Hi all,
I explored a bit more the (rather philosophical) dilemma that came from
a thread from last week, quoted below
> One step further. A weight is not necessarily a double: in some cases
> not even a number, but rather a "comparable" of some sort. So I would
> suggest to make use of generics in some way, possibly the smartest.
> Suggestions are welcome :)
The question is: *what do we mean by weight when dealing with graphs?*
"Real number" is a standard answer in graph theory: see, e.g.,
http://www.math.jussieu.fr/~jabondy/books/gtwa/pdf/chapter1.pdf (pag.
15). What we have now in the code is a {{getWeight()}} method that
returns a double. That serves well for all the algorithms currently
implemented, and probably for many more to come. However it is also true
that:
* some domains of interest and/or algorithms might be more restrictive
on the type and sign of "real number" for the weights: integers,
nonnegative rationals, etc.
* strictly speaking, the basic operations associated with weights are
usually just a few. Comparison and sum are enough at least for the
algorithms implemented so far in the project (please correct me if I
am wrong). Maybe scaling? Additive inverse?
* each algorithm is aware of the subset of required operations. E.g.

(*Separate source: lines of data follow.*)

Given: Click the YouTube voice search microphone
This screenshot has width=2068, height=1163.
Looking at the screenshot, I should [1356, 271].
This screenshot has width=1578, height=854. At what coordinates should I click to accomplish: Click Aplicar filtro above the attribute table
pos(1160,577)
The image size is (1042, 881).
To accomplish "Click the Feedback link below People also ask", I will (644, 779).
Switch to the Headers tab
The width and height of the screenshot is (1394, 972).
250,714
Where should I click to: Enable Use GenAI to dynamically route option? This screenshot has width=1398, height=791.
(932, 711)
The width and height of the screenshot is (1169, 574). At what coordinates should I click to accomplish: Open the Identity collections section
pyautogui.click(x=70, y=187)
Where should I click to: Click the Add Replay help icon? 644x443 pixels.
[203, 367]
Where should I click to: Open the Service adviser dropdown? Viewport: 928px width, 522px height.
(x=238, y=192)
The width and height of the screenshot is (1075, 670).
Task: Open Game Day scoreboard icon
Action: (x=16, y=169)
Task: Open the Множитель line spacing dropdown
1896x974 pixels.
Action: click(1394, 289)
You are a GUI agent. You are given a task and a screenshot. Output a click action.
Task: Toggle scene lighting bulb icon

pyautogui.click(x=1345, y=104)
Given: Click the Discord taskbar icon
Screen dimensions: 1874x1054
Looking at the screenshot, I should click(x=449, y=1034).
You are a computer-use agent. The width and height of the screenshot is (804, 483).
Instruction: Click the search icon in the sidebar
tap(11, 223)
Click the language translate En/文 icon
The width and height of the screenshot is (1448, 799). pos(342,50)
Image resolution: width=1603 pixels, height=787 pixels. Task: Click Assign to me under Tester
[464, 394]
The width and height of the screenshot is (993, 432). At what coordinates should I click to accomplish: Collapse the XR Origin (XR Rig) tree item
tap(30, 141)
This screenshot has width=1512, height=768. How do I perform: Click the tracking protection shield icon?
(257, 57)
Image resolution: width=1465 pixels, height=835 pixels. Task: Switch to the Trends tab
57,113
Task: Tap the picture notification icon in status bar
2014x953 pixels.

Prim's algorithm for minimum spanning trees only requires edge
weights to be comparable, so they could even be Strings or whatever...
* some very abstract user might want to use a new class (not
necessarily a number) as a weight, provided that it meets the
requirements of the domain.
So here is a highlevel view of what I propose:
* the basic weight is nothing more than a {{Comparable}}, which is
hopefully generic enough;
* where needed, algorithms define more specific constraints on the
input graph in their signature (e.g. Dijkstra can use {{Double}}).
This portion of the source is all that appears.